▸ Task details
Leaving the pictures out, print the lines from the first line of the listing through the line containing "This screenshot has height=552, width=1024.", exactly as they read, and no others.
** Provided records follows **
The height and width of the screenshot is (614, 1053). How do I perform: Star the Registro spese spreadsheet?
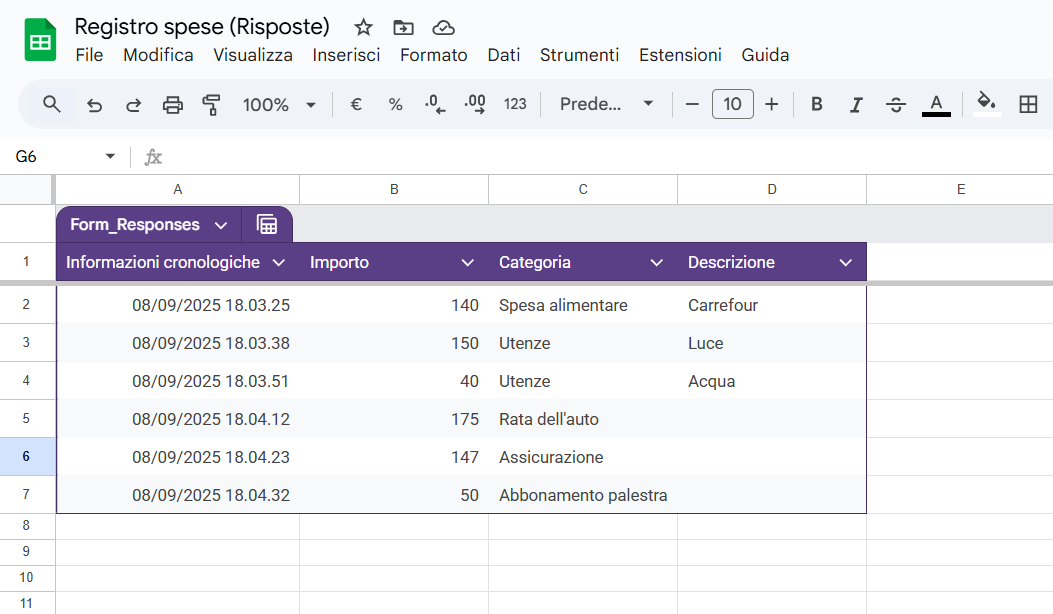pos(362,27)
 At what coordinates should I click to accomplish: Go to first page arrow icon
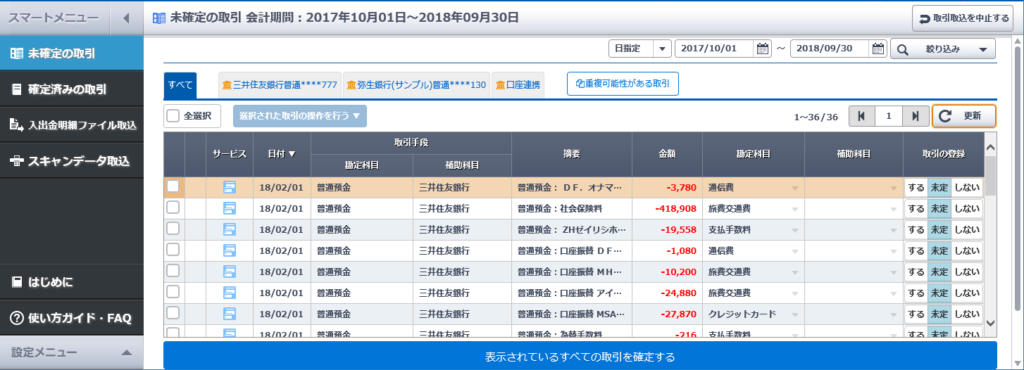coord(861,116)
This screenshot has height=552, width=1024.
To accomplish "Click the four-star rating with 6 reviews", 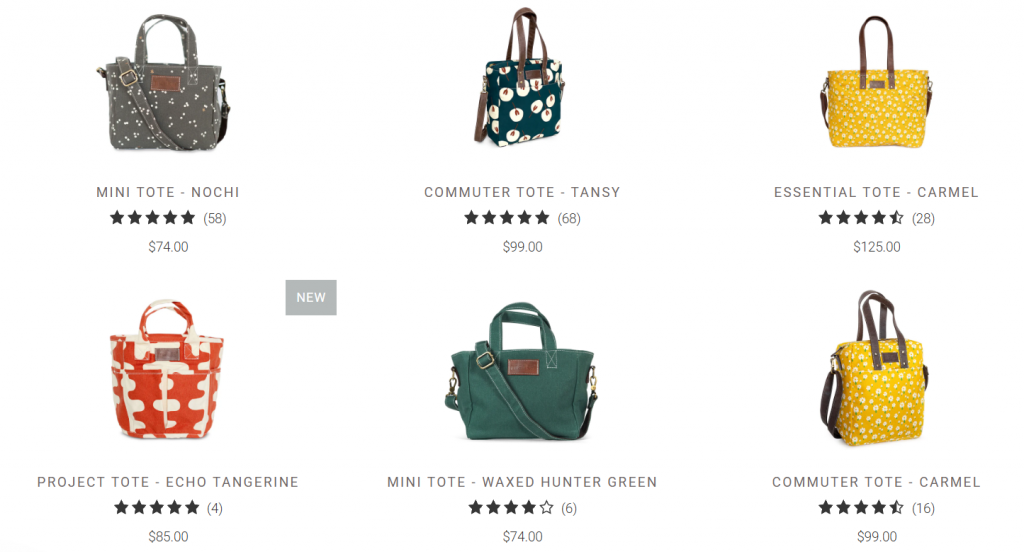I will (x=522, y=508).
** End of Provided records **
▸ Output of the exercise
The height and width of the screenshot is (614, 1053). How do I perform: Star the Registro spese spreadsheet?
pos(362,27)
 At what coordinates should I click to accomplish: Go to first page arrow icon
coord(861,116)
This screenshot has height=552, width=1024.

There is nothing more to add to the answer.